Data for analysis below:
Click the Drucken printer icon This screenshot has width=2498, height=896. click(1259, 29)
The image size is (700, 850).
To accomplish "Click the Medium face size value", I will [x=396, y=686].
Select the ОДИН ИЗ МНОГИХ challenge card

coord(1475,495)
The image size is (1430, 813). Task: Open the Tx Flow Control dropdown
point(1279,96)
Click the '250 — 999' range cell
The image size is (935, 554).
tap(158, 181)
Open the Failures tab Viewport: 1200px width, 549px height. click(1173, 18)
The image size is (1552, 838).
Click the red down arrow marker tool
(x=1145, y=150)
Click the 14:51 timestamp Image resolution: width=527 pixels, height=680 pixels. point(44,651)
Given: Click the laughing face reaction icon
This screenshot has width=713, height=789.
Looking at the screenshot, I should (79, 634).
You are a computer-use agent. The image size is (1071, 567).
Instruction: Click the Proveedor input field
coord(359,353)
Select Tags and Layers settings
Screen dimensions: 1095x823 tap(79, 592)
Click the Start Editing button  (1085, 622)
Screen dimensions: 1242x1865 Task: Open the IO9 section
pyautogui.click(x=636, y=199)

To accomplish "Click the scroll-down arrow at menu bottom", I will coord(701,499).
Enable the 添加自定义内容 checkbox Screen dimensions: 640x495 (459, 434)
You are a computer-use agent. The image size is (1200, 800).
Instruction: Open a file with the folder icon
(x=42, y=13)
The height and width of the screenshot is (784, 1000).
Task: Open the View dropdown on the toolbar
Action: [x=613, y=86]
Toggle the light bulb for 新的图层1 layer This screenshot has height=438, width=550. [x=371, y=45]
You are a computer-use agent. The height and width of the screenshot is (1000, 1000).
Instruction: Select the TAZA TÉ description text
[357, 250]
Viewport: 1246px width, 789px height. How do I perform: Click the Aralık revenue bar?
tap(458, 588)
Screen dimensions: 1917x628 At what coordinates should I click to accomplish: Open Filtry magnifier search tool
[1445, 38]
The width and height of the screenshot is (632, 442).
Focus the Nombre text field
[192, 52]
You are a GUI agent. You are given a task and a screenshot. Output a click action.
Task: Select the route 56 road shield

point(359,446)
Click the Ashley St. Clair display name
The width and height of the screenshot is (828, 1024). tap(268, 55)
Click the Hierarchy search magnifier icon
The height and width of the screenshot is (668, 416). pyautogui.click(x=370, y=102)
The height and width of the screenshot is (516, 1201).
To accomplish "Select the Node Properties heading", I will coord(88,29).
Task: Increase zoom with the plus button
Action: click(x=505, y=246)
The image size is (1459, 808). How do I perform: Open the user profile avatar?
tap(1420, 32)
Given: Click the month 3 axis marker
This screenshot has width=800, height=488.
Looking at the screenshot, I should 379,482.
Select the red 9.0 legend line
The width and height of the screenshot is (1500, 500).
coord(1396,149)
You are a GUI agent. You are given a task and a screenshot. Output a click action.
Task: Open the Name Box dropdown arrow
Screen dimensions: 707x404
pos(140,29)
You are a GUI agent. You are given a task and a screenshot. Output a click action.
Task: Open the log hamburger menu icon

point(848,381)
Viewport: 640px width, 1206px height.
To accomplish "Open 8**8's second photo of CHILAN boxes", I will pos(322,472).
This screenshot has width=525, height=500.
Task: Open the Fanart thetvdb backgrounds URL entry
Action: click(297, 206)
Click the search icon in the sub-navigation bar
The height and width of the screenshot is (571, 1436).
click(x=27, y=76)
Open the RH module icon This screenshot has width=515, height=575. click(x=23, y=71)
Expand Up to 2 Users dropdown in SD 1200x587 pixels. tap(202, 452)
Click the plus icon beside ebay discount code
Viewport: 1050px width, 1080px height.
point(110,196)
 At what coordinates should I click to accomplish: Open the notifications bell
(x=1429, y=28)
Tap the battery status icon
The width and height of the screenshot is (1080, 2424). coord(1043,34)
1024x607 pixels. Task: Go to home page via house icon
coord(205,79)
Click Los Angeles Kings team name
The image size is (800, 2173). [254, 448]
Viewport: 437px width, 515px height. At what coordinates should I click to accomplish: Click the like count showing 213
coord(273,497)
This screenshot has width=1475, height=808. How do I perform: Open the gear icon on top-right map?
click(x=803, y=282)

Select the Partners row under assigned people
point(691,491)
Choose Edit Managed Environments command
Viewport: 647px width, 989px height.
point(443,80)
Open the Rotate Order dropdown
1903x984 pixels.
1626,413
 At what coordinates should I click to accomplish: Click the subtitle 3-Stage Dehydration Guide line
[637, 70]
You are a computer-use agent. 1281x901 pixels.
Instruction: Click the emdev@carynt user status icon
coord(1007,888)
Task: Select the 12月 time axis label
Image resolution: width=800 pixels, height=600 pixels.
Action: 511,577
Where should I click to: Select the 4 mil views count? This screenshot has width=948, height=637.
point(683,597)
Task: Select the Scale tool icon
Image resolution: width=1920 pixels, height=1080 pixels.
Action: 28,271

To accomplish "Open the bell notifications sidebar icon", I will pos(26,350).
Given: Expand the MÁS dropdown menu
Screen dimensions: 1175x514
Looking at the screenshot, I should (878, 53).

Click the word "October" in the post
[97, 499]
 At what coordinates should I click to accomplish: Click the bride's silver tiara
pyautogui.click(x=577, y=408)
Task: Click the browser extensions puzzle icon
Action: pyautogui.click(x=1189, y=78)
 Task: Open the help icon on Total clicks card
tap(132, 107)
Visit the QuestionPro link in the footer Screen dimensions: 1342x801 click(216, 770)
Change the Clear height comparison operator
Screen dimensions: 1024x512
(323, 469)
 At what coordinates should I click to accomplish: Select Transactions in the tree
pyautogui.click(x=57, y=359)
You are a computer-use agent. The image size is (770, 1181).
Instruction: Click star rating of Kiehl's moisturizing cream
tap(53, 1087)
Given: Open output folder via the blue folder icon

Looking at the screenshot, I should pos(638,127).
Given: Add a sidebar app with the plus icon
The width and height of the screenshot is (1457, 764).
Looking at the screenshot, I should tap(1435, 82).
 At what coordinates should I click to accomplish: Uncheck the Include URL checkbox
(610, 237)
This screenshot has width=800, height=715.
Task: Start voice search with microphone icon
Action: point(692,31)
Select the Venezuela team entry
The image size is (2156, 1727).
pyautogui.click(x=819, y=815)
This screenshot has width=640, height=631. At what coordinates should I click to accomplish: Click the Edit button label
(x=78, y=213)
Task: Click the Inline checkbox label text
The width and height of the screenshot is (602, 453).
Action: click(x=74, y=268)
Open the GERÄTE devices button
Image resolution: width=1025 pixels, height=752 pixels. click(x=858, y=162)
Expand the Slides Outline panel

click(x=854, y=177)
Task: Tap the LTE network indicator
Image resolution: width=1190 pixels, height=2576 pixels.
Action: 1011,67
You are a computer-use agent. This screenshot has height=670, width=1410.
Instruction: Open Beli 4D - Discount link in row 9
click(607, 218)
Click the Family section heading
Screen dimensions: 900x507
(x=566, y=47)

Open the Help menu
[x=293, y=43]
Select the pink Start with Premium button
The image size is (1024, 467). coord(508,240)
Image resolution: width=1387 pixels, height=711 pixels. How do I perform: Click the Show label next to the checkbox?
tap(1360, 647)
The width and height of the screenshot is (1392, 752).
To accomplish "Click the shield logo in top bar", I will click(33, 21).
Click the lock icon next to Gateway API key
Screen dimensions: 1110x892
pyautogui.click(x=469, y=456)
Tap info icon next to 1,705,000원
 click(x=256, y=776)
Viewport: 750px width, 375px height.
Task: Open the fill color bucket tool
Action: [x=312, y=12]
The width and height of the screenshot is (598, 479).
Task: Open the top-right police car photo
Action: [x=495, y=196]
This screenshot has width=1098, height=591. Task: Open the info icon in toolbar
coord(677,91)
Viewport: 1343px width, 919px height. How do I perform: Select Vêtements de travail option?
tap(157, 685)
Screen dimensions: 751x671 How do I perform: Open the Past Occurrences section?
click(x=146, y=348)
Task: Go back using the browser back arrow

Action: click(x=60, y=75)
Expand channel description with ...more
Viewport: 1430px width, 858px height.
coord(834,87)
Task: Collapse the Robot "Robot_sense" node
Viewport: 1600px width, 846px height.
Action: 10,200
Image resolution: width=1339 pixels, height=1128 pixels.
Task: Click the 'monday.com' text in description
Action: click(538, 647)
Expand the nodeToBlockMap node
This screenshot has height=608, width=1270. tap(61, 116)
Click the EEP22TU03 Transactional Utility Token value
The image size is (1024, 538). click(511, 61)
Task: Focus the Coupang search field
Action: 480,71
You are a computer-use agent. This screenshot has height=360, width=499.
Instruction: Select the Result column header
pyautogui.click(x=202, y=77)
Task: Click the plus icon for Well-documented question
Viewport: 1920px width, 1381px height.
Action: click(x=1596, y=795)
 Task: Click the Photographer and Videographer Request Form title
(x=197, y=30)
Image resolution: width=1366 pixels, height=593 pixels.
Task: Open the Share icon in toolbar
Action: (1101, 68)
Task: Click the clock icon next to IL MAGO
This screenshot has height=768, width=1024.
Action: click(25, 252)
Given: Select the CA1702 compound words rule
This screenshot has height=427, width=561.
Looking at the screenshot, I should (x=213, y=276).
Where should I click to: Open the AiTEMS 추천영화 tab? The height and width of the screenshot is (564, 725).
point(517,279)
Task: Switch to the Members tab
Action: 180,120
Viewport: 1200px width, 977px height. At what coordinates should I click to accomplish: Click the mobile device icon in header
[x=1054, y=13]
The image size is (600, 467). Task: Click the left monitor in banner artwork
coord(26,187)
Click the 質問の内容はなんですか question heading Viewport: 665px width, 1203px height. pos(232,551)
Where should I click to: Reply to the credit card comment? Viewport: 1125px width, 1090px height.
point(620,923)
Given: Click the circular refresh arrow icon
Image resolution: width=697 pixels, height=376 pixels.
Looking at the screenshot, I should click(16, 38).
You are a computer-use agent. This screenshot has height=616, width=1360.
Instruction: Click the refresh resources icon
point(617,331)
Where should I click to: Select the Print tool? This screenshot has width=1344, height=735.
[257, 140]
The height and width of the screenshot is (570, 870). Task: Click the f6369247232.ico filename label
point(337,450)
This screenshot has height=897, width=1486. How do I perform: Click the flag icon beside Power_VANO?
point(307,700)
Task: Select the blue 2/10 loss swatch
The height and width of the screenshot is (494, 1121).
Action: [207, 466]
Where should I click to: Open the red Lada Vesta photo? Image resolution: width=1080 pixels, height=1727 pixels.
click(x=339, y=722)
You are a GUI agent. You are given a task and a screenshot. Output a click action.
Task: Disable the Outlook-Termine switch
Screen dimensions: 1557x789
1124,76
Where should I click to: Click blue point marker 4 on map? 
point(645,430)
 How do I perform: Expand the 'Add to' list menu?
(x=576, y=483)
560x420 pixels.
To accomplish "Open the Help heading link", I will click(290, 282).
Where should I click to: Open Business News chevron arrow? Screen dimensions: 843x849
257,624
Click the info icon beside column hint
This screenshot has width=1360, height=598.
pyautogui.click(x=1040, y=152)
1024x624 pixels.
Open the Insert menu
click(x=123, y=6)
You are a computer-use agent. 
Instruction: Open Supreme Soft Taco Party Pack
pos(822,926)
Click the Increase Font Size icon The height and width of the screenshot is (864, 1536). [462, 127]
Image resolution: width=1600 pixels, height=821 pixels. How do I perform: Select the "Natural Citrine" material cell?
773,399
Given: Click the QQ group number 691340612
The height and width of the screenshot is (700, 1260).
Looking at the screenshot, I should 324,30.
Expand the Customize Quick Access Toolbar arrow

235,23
End of Data for analysis.
* What to produce
Show the lines above that have the word "computer".

* Written response
You are a computer-use agent. The image size is (1071, 567).
You are a computer-use agent. The image size is (1200, 800).
You are a computer-use agent. The height and width of the screenshot is (1000, 1000).
You are a computer-use agent. 1281x901 pixels.
You are a computer-use agent. The image size is (770, 1181).
You are a computer-use agent. This screenshot has height=670, width=1410.
You are a computer-use agent. This screenshot has height=360, width=499.
You are a computer-use agent. This screenshot has height=616, width=1360.
You are a computer-use agent. 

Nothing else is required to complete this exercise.